**What you will do**
Copy the rows below word for word, from the first row up to and including the line with "暗影格斗2特别版 (1214, 1588)".

(Records for finding displayed items)
** BEGIN **

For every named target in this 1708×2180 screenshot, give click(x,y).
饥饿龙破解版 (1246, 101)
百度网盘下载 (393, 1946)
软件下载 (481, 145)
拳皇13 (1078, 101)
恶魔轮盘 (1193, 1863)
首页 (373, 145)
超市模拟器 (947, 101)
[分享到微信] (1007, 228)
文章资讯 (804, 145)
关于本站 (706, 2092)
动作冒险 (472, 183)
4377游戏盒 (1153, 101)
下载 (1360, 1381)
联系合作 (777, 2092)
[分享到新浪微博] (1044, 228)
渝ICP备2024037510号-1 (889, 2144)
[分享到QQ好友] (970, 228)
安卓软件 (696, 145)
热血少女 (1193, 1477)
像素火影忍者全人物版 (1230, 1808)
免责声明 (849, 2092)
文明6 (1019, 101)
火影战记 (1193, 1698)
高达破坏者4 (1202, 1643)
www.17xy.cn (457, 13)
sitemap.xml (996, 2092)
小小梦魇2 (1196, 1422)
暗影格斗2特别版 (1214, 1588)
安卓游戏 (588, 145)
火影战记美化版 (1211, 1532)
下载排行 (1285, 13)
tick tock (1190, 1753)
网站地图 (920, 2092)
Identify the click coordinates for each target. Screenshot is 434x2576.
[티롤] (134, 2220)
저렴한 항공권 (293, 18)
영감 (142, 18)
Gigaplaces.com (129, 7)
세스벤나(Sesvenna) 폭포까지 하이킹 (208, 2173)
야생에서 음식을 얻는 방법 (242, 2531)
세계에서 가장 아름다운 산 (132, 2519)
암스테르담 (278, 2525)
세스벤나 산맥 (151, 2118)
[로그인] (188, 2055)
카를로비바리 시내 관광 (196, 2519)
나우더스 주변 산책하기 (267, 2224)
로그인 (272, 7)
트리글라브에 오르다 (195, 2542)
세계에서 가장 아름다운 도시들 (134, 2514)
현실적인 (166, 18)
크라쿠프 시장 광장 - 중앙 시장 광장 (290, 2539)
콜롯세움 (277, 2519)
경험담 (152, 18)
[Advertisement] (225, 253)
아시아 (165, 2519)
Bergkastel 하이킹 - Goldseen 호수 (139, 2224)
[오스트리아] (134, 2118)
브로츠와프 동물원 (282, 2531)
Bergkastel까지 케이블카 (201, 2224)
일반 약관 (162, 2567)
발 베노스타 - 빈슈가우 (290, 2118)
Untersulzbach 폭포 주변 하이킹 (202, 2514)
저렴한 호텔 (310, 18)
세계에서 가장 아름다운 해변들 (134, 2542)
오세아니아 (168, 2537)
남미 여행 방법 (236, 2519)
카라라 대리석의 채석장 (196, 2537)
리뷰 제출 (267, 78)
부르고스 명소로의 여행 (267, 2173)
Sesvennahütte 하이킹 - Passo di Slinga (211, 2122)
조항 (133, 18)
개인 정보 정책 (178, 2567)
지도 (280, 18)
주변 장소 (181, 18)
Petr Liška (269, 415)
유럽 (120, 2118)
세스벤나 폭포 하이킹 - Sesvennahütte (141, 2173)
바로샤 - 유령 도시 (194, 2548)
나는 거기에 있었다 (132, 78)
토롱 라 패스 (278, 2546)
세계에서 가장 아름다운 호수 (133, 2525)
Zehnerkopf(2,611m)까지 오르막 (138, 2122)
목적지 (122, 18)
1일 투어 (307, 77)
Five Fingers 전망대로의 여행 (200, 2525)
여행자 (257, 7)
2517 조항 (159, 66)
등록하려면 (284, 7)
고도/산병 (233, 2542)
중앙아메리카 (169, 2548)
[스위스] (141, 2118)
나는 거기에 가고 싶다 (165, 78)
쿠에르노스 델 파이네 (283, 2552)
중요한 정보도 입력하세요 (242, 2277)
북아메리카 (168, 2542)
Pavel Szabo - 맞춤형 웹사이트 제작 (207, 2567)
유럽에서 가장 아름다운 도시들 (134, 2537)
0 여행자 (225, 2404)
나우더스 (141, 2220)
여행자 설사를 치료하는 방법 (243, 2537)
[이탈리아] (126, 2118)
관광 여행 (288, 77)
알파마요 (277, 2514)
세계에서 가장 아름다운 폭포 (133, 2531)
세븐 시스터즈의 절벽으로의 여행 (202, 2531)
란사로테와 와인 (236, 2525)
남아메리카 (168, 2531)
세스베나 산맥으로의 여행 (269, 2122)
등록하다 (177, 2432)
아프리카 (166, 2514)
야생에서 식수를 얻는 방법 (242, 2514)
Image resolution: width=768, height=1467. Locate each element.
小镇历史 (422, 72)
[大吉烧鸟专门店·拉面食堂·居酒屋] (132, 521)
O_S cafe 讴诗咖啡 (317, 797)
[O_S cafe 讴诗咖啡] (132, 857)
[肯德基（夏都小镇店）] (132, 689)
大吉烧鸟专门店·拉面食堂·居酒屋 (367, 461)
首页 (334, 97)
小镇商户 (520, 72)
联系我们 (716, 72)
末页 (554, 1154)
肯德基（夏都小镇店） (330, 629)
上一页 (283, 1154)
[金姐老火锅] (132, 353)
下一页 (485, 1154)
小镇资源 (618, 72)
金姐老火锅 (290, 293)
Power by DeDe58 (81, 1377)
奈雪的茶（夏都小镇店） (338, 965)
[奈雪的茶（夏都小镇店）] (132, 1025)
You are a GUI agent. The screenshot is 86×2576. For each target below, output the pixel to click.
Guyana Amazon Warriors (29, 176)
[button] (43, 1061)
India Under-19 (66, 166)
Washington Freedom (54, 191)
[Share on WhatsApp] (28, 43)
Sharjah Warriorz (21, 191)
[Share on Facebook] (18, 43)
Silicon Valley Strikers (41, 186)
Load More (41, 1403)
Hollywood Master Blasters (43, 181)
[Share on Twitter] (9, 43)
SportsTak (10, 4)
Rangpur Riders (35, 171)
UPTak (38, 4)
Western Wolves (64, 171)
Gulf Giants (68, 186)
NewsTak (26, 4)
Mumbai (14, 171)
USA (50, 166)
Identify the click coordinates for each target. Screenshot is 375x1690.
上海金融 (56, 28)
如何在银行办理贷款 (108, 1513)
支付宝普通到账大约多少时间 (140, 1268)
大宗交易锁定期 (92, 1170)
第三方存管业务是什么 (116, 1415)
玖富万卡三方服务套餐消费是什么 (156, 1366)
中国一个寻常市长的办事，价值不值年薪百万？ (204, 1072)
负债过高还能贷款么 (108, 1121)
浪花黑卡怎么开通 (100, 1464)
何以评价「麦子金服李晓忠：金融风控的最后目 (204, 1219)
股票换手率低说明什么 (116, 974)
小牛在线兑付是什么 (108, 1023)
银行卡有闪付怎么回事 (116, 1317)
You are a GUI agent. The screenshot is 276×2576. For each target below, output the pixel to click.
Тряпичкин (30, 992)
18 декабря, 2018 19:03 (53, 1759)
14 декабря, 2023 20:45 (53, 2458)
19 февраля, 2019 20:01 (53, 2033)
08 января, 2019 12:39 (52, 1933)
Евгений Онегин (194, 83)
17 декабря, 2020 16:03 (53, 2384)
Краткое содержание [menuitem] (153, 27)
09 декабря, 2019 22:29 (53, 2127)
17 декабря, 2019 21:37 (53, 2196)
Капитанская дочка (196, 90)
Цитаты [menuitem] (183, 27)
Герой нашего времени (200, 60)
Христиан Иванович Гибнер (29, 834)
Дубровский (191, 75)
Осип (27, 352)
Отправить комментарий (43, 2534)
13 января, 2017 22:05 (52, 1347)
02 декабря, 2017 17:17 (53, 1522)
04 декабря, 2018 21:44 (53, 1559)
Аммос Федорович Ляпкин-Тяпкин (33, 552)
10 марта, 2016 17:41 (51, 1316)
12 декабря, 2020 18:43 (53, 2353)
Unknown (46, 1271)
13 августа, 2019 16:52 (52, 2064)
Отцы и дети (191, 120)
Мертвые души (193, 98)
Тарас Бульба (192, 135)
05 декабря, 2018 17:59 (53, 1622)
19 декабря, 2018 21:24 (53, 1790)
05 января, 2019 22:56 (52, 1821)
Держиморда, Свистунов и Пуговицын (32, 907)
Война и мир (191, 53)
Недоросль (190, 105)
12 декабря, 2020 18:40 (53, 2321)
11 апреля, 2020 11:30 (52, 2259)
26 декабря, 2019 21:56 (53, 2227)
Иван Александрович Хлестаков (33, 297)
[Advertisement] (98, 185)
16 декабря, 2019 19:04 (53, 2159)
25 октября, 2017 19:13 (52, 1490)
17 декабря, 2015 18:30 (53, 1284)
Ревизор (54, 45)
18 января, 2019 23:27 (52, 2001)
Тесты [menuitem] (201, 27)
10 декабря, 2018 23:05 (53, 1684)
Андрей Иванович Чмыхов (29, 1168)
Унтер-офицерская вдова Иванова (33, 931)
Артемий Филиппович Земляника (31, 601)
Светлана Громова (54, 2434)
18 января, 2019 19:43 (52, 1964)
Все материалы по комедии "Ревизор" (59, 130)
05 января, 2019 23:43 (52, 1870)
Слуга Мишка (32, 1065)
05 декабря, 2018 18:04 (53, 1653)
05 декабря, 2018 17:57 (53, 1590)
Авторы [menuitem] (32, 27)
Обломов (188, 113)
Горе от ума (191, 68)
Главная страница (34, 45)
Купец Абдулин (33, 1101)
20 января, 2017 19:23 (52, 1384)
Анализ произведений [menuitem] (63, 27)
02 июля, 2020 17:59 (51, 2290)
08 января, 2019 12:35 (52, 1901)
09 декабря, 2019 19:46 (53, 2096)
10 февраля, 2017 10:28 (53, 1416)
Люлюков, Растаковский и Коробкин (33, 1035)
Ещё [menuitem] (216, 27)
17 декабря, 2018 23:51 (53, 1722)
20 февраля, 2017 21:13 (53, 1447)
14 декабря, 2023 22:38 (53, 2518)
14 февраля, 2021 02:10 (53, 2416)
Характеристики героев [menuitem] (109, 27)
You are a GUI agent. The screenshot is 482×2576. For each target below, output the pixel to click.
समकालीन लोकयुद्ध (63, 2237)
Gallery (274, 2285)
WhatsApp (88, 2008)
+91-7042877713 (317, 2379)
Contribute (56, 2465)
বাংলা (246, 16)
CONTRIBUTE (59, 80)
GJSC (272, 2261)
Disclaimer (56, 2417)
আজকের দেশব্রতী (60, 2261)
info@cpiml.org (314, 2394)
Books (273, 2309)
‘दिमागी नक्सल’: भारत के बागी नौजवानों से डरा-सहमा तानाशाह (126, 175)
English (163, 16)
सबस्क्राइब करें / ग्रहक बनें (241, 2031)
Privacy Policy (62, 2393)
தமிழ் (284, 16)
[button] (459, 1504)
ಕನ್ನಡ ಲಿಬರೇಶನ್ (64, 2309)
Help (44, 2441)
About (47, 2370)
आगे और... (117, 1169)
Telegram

** END **

**Output for this task**
For every named target in this 1708×2180 screenshot, give click(x,y).
饥饿龙破解版 (1246, 101)
百度网盘下载 (393, 1946)
软件下载 (481, 145)
拳皇13 (1078, 101)
恶魔轮盘 (1193, 1863)
首页 (373, 145)
超市模拟器 (947, 101)
[分享到微信] (1007, 228)
文章资讯 (804, 145)
关于本站 (706, 2092)
动作冒险 (472, 183)
4377游戏盒 (1153, 101)
下载 (1360, 1381)
联系合作 (777, 2092)
[分享到新浪微博] (1044, 228)
渝ICP备2024037510号-1 (889, 2144)
[分享到QQ好友] (970, 228)
安卓软件 (696, 145)
热血少女 (1193, 1477)
像素火影忍者全人物版 (1230, 1808)
免责声明 (849, 2092)
文明6 (1019, 101)
火影战记 (1193, 1698)
高达破坏者4 (1202, 1643)
www.17xy.cn (457, 13)
sitemap.xml (996, 2092)
小小梦魇2 (1196, 1422)
暗影格斗2特别版 (1214, 1588)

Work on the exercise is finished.